[RFR]: Per thread IO statistics in JFR
gunter.haug at sap.com
Wed Jan 23 15:59:45 UTC 2019
Hi Alan, David
Here are the results of the measurements. As mentioned before, I had measured some of the standard Java benchmarks and there was no impact. This is probably not surprising to anybody as the overhead up-calls is minuscule in comparison to the calculations that take place and is far below the noise level.
A benchmark that is most prone to show the impact the up-calls would do fast (short) IO operations. The fastest operations I could think of were writing to /dev/null and reading from /dev/zero on Linux or macOS. I wrote benchmarks which write/read just one byte one million times in a loop using the jmh framework (https://openjdk.java.net/projects/code-tools/jmh/).

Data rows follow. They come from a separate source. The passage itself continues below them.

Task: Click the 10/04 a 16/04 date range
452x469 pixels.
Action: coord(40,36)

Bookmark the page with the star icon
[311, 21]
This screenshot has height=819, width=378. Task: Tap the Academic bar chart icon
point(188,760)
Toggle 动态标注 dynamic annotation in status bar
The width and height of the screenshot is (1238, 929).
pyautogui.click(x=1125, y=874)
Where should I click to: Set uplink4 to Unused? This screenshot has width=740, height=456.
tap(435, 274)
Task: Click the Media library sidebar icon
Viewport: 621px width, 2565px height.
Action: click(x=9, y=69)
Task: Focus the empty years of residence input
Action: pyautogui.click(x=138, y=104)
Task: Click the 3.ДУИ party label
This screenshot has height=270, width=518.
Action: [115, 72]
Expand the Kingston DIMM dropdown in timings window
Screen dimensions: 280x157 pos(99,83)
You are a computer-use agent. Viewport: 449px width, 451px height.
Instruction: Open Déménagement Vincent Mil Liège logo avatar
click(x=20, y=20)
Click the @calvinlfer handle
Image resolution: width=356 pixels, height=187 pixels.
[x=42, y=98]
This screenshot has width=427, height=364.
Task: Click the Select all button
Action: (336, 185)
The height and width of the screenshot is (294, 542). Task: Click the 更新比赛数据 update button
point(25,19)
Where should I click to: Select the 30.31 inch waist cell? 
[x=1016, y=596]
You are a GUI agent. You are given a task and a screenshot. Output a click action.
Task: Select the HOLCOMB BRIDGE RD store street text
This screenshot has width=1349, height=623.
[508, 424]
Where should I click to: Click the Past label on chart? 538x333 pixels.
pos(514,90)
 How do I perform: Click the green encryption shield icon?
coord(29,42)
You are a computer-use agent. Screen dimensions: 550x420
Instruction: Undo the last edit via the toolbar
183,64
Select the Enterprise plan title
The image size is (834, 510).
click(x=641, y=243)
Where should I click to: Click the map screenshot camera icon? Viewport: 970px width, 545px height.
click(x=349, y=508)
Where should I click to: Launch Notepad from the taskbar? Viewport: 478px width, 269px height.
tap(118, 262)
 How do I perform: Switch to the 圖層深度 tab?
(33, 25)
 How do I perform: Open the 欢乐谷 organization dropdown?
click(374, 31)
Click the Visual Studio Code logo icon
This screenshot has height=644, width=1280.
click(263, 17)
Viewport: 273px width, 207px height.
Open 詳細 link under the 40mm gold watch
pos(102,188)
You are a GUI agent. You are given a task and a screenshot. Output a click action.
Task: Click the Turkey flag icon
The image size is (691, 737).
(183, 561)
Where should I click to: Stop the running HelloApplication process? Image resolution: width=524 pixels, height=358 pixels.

The results measured on my mac were all over the place and I moved to a otherwise empty Linux host. Results were more stable there. jmh runs the benchmark multiple times for each invocation and calculates an error within one invocation. It turned out that invocations which had a large error showed poorer performance, obviously because something happened on the host in parallel what degraded performance. I invoked the benchmarks multiple times and decided to discard measurements with an error of more than 0.01. This value is rather random but it was achieved by about one out of four invocations and I think we can get rid of the outliers.
It turned out that even with this setup the impact of the up-call is below noise level. In fact, the write benchmark was faster with the up-calls what is not plausible, of course. The read benchmark showed the best and the poorest performance without the up-calls while the results for a JDK with the up-calls (see below for the actual results).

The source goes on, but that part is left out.